Module 7: Managing Fault Tolerance
Fault tolerance is the the ability of a computer or OS to respond to a
catastrophic event, such as power outage or a hardware failure, so that no data is lost,
and that work in progress is not corrupted.
RAID provides fault tolerance
by implementing data redundancy. There are 5 levels:
RAID 0 |
Volume sets & Disk striping without parity (just for study)
- NO FAULT TOLERANCE
- Both are "Lose one, lose
'em all.
|
RAID 1 |
Disk mirroring / duplexing. |
RAID 2 |
Disk striping with Error-Correction-Code (ECC). |
RAID 3 |
Disk striping with ECC stored as parity. |
RAID 4 |
Disk striping large blocks; parity stored on one drive. |
RAID 5 |
Disk striping with parity distributed on multiple drives. |
Only RAID 0, RAID 1 and RAID 5 are supported be
Windows NT Server, not Windows NT Workstation.
RAID 1: Mirror Set and Disk
Duplexing
Mirror Sets
- Mirror sets (RAID 1) use the NT Ftdisk.sys
(fault tolerance driver) to simultaneously write the same data to two physical drives.
- NT server configures fault tolerance at the
level of the logical drive letter, not the physical disk level. If you have two drives on
one disk, you can choose to mirror one to other.

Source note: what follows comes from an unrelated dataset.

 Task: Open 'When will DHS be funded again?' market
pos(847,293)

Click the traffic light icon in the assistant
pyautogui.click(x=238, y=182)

- Mirror Sets can enhance read performance
because the fault tolerance driver reads from both members of a set at once. There can be
a slight decrease in write performance. When one drive fails, performance returns
too normal.
Disk Duplexing
- In Disk duplexing, each disk in the mirror set has its own disk
controller. In this way, it can protect single controller failure. Disk duplexing is a
hardware enhancement to a NTS mirror set. No additional software configuration is
necessary.
- Disk duplexing can improve bus traffic
because two controllers are involved.
- Keep in mind that the total usage of both
disks capacity is only used for about 50 %, this doesn't make it cheap, but it is one of
the cheapest methods.
RAID 5: Stripe Sets with
Parity
- In stripe sets with parity, you need at
least 3 disks. Up to 32 disks can be supported.

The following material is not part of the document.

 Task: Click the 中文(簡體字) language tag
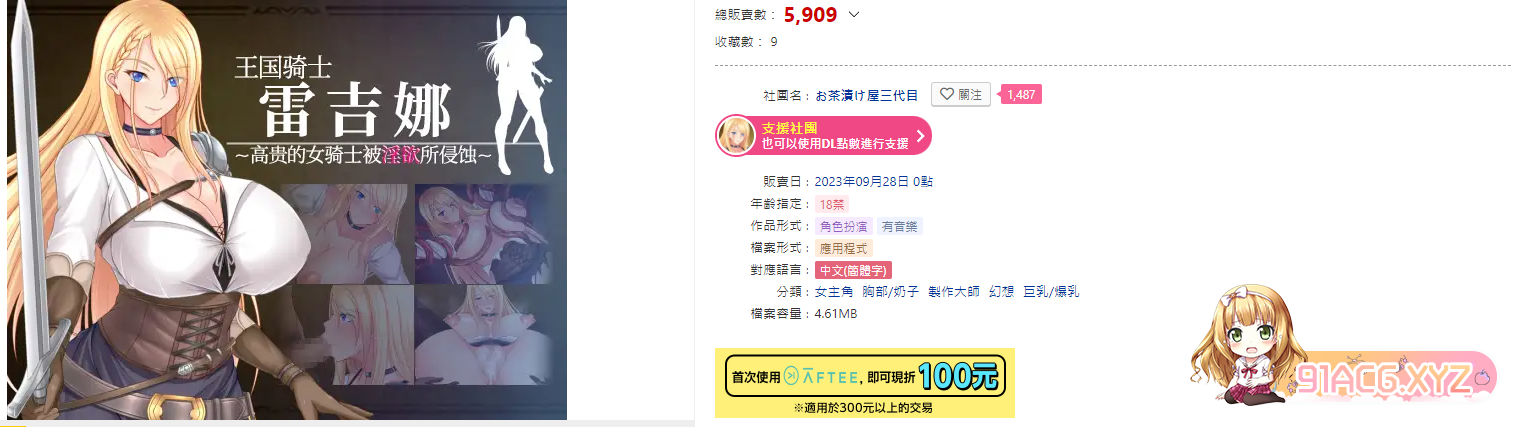tap(853, 270)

- There is a parity block in each stripe and
parity block is on alternate disks.
- Upon disk failure, the data on the new disk
can be regenerated using the data and parity information in each stripe on the remaining
disks.
- RAID 5 significantly improves read
performance, but write performance is significantly slower that stripe set without parity.
RAID 5 offers better cost advantage over mirror sets
(overhead is about 25% as compared to 50% in mirror set).

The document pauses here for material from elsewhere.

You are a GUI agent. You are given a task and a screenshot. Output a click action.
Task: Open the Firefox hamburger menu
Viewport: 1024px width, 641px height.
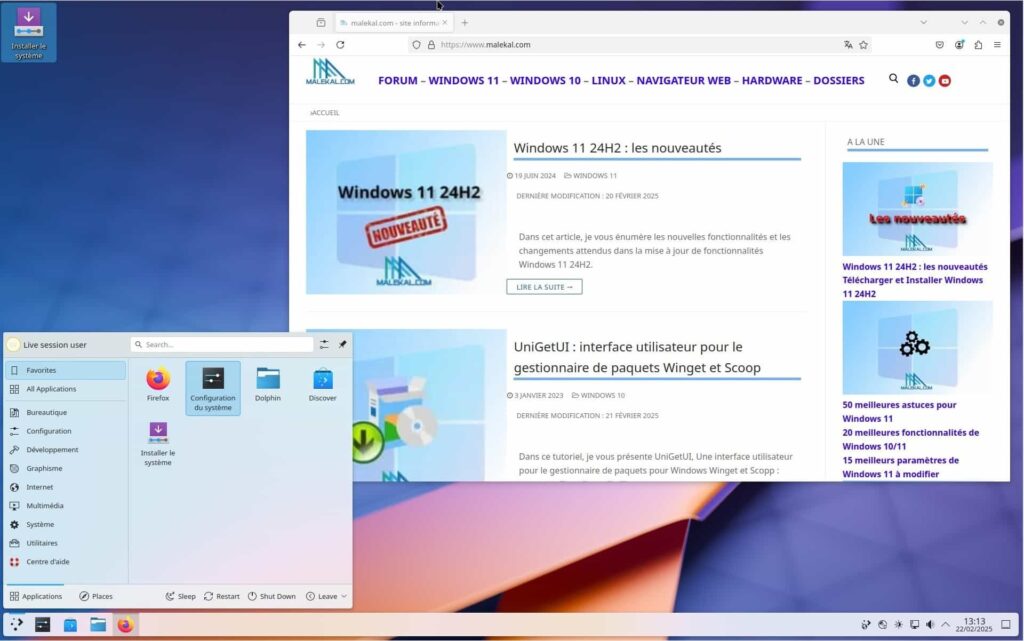[999, 44]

- Neither the boot nor the
system partition can be part of a stripe set! DO remember this They will try to trick you.
- To restore the fault tolerance; replace the
failed disk --> in Disk Administrator use the fault tolerance menu and choose
regenerate.
Breaking a Mirrored Set
When a member of a mirrored set
fails, the functional member will continue to operate. To replace the failed disk the
administrator must first break the mirror set by doing the following:
- In Disk Administrator use the Break Mirror
on the Fault Tolerance menu. Automatically the mirrored (secondary) volume is assigned the
next available drive letter. This is the first step!
- If the failed drive is the primary member
of the set, it may be necessary to assign the drive letter that was previously assigned to
the complete set. Think what happens to the shares on the set if you don't!
- Delete the failed partition.
- Use free space on another disk to create a
new mirror set relationship.
- The computer must be restarted!
- When making a mirror set for the boot
partition or system partition, a fault tolerant boot disk should be created in case of a
physical disk failure.
Remember: only mirror sets can provide fault
tolerance for the boot and system partition. |
Fault
Tolerance Specifications |
RAID
0 -means- NOT fault tolerant. Windows NT SERVER only supports RAID 0, 1 and 5. NT
Workstation natively supports RAID 0 AKA, it does not have fault tolerance -- built in
anyway.
RAID Level 2 - Disk
Striping with error correction code (ECC)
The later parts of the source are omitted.